Fig. 1: Overview of the TRACeR-I platform design scheme.

a. Summary of TCR and TCR-mimicking antibodies with pMHC-binding modes (PDB identifiers in Supplementary Appendix 1). TCRs, white ribbons; antibodies, magenta. Two edge-case TCRs are rendered as tan and purple surfaces. b, TRACeR-II platform. The N-terminal flexible region on TRACeR-II binders is defined as the ARE. The ARE loop and the scaffold form a concave surface for MHC II engagement. c, Comparison of the different peptide conformations and TRACeR (in yellow) orientations on MHC I and II. The bulged conformation of MHC I peptides requires a parallel binding mode while MHC II peptides can be engaged in a perpendicular orientation relative to the MHC. d, Schematic of our TRACeR-I development approach. In step 1, global docking was performed with PatchDock-seeded RifDock (Supplementary Appendix 2). In step 2, iterative RosettaDock and FastDesign cycles were performed to generate sequence diversity on the binding interface (Supplementary Appendices 3 and 4). Output models were evaluated by binding energy, binding energy to antigen, shape complementarity, buried unsatisfied hydrogen bonds and contact area (Supplementary Appendix 5).

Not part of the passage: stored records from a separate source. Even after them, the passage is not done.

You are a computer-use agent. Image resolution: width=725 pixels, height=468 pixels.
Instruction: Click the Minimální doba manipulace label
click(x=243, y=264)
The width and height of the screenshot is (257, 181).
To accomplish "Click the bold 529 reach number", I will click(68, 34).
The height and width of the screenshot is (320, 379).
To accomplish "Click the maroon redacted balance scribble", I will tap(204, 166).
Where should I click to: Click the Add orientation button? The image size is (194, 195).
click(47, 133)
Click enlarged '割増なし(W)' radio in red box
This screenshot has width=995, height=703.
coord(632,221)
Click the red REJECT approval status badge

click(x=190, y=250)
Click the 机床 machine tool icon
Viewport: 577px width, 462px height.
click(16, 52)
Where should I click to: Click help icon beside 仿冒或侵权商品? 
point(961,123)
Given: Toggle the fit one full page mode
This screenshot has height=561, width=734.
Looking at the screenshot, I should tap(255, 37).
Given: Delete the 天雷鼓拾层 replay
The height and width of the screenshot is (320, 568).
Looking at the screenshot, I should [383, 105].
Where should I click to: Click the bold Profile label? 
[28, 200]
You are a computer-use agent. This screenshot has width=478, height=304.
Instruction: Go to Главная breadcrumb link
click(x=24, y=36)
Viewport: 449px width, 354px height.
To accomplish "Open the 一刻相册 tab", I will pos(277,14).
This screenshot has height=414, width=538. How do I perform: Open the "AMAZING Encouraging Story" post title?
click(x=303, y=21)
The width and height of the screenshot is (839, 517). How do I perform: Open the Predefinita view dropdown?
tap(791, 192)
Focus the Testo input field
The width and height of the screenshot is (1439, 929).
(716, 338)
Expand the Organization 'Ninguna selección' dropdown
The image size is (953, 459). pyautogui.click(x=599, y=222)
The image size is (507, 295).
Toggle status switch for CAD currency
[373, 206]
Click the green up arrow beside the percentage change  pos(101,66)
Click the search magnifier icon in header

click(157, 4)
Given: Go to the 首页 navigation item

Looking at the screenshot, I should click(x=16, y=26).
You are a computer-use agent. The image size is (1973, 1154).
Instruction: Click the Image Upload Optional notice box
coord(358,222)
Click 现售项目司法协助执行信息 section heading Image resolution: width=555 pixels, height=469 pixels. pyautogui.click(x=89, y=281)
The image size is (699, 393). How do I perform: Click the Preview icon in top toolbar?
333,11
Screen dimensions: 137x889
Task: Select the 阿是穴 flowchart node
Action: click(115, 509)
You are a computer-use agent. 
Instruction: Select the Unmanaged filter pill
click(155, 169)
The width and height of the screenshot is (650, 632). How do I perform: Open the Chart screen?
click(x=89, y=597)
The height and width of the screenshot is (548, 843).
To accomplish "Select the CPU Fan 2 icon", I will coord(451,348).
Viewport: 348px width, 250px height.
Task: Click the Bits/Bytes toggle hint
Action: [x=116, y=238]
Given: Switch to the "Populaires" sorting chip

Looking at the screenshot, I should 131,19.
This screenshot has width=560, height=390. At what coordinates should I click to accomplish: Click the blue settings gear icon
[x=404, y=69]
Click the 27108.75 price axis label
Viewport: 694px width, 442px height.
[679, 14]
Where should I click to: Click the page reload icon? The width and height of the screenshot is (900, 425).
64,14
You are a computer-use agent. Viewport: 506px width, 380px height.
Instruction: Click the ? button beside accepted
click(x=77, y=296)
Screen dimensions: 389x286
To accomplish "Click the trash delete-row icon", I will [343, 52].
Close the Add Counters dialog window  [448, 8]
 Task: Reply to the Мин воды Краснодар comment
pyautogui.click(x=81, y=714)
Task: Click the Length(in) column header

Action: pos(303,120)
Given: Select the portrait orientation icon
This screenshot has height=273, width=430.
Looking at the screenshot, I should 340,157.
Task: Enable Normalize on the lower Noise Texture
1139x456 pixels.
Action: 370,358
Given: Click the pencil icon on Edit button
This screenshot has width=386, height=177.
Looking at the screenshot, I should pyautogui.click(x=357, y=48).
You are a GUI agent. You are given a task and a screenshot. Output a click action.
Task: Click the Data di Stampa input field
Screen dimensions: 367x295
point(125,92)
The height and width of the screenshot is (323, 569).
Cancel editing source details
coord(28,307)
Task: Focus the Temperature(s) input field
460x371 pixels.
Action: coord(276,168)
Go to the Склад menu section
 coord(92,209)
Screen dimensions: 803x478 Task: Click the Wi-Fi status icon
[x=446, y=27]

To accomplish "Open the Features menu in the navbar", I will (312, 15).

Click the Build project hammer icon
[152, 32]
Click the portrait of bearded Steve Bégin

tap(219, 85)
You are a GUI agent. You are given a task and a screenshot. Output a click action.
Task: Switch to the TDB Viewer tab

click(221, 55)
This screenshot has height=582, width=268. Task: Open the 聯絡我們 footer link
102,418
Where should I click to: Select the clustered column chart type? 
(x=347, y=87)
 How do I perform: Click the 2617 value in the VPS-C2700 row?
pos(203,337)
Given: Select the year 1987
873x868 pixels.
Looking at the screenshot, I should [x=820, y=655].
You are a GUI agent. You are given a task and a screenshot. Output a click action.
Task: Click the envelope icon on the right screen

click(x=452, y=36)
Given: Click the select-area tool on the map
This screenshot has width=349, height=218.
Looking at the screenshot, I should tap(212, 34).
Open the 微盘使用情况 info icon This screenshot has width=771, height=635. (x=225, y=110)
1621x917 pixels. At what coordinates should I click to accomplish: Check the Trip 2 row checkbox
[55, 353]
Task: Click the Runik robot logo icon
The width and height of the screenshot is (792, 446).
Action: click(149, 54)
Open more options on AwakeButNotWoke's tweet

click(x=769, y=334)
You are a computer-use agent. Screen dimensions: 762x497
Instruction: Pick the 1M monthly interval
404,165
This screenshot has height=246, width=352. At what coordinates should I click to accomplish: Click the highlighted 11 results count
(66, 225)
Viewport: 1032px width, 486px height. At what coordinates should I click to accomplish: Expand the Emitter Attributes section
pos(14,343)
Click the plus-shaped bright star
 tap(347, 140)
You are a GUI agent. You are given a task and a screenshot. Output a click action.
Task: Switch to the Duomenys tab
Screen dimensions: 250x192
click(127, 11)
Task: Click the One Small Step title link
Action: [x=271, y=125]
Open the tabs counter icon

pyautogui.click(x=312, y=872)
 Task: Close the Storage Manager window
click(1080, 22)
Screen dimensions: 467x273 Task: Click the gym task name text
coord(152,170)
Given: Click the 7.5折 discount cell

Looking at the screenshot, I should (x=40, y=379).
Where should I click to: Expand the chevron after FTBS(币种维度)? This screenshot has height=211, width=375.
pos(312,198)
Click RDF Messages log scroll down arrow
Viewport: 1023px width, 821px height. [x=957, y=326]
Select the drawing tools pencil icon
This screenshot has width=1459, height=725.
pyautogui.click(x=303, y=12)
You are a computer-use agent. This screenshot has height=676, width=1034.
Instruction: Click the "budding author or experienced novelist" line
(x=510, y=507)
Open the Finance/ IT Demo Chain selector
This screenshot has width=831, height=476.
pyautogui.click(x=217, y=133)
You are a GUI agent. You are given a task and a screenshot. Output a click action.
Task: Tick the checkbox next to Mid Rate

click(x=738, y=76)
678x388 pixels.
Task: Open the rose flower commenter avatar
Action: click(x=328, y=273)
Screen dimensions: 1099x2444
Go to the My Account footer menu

In step 3, the diverse sequence suggested from step 2 was implemented into a combinatorial library (library 1) for screening with FACS. In step 4, library 2 enabled the development of specific TRACeRs for different targets. Peptide-focused MHC I binders bind their cognate antigens but have minimal cross-reactivity with irrelevant pMHCs. Staining concentration, 50 nM tetramer concentration. e, Titration curves of TRACeRs with different monomeric pMHC targets under a concentration range from 0.1 nM to 50 μM. Binding signals are shown as the MFI ± s.d. (n = 3 technical replicates). f, Binding kinetics of TRACeRs determined by BLI. Binding kinetics and fitting quality are summarized in Supplementary Table 2.